— start ENTRIES SUPPLIED —
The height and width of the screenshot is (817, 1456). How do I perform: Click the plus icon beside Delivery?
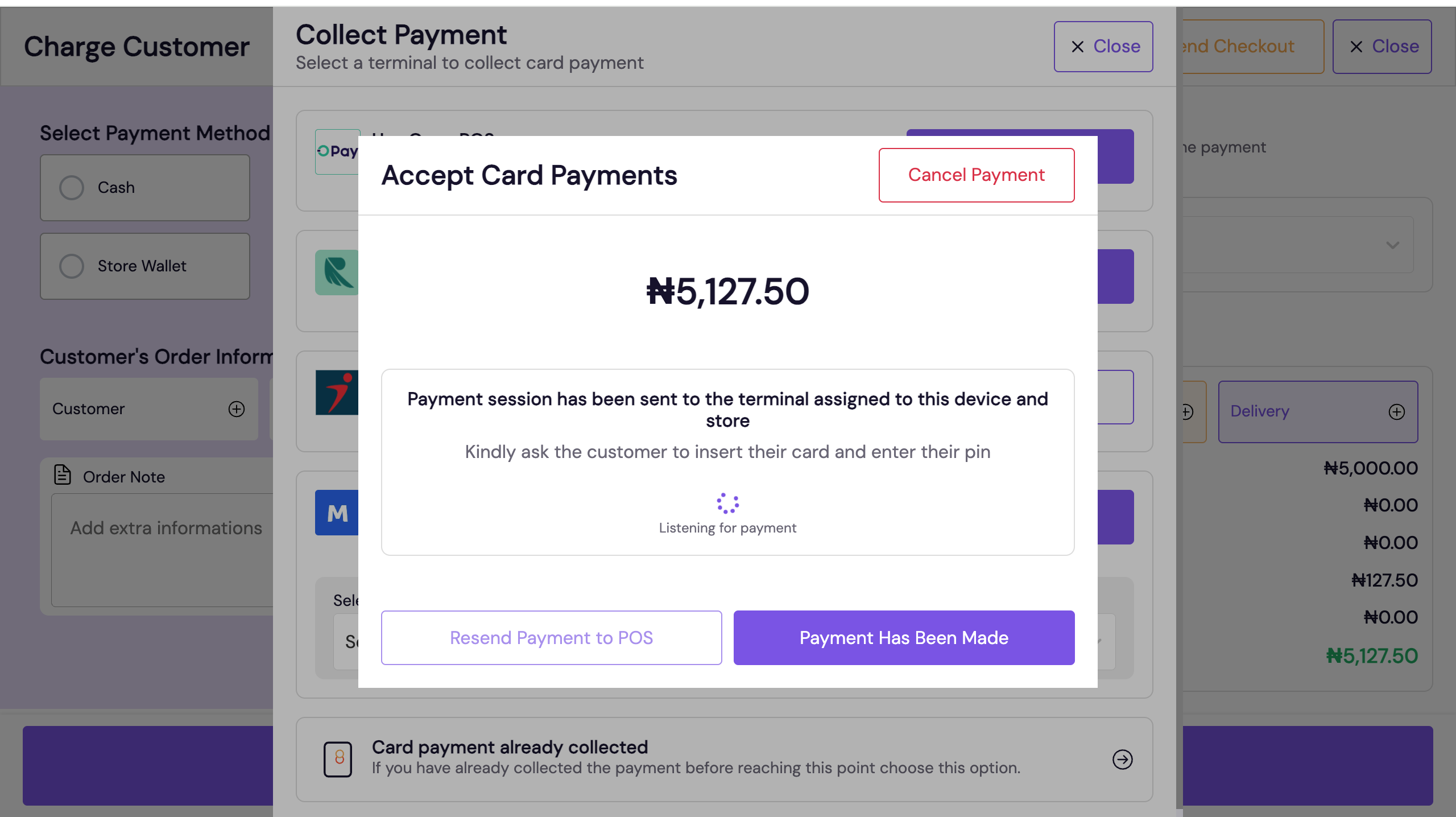[1396, 411]
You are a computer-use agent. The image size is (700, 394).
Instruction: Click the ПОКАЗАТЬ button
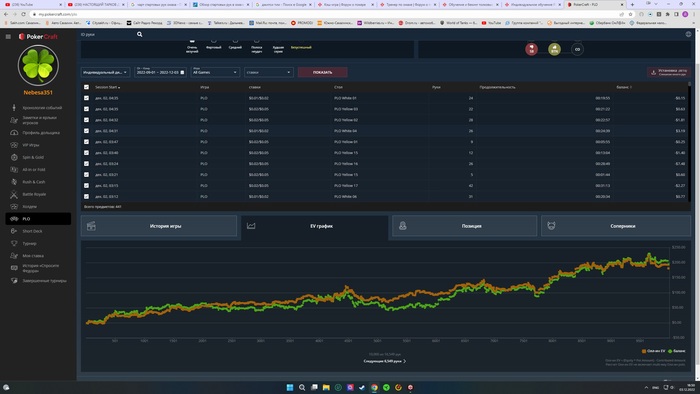point(322,72)
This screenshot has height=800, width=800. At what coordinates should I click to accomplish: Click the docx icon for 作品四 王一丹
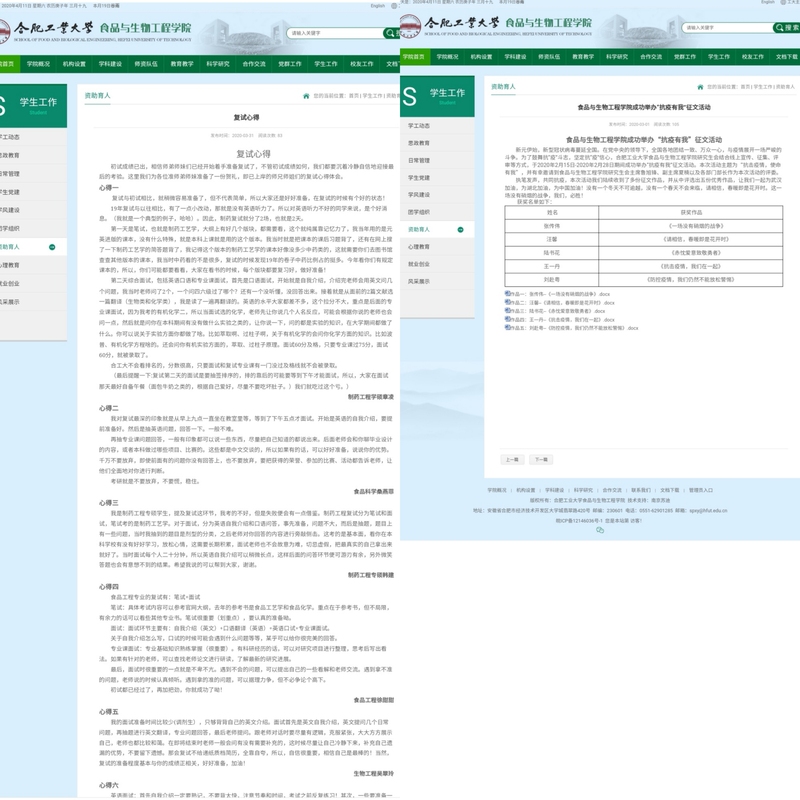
— end ENTRIES SUPPLIED —
* INSTRUCTIONS FOR THE TASK
Swap "screenshot" for "screen capture" throughout the entries above and write out all their lines again, changing nothing else. Omit the pictures from your answer.

* PROBLEM SOLUTION
The height and width of the screen capture is (817, 1456). How do I perform: Click the plus icon beside Delivery?
[1396, 411]
You are a computer-use agent. The image size is (700, 394).
Instruction: Click the ПОКАЗАТЬ button
point(322,72)
This screen capture has height=800, width=800. At what coordinates should I click to accomplish: Click the docx icon for 作品四 王一丹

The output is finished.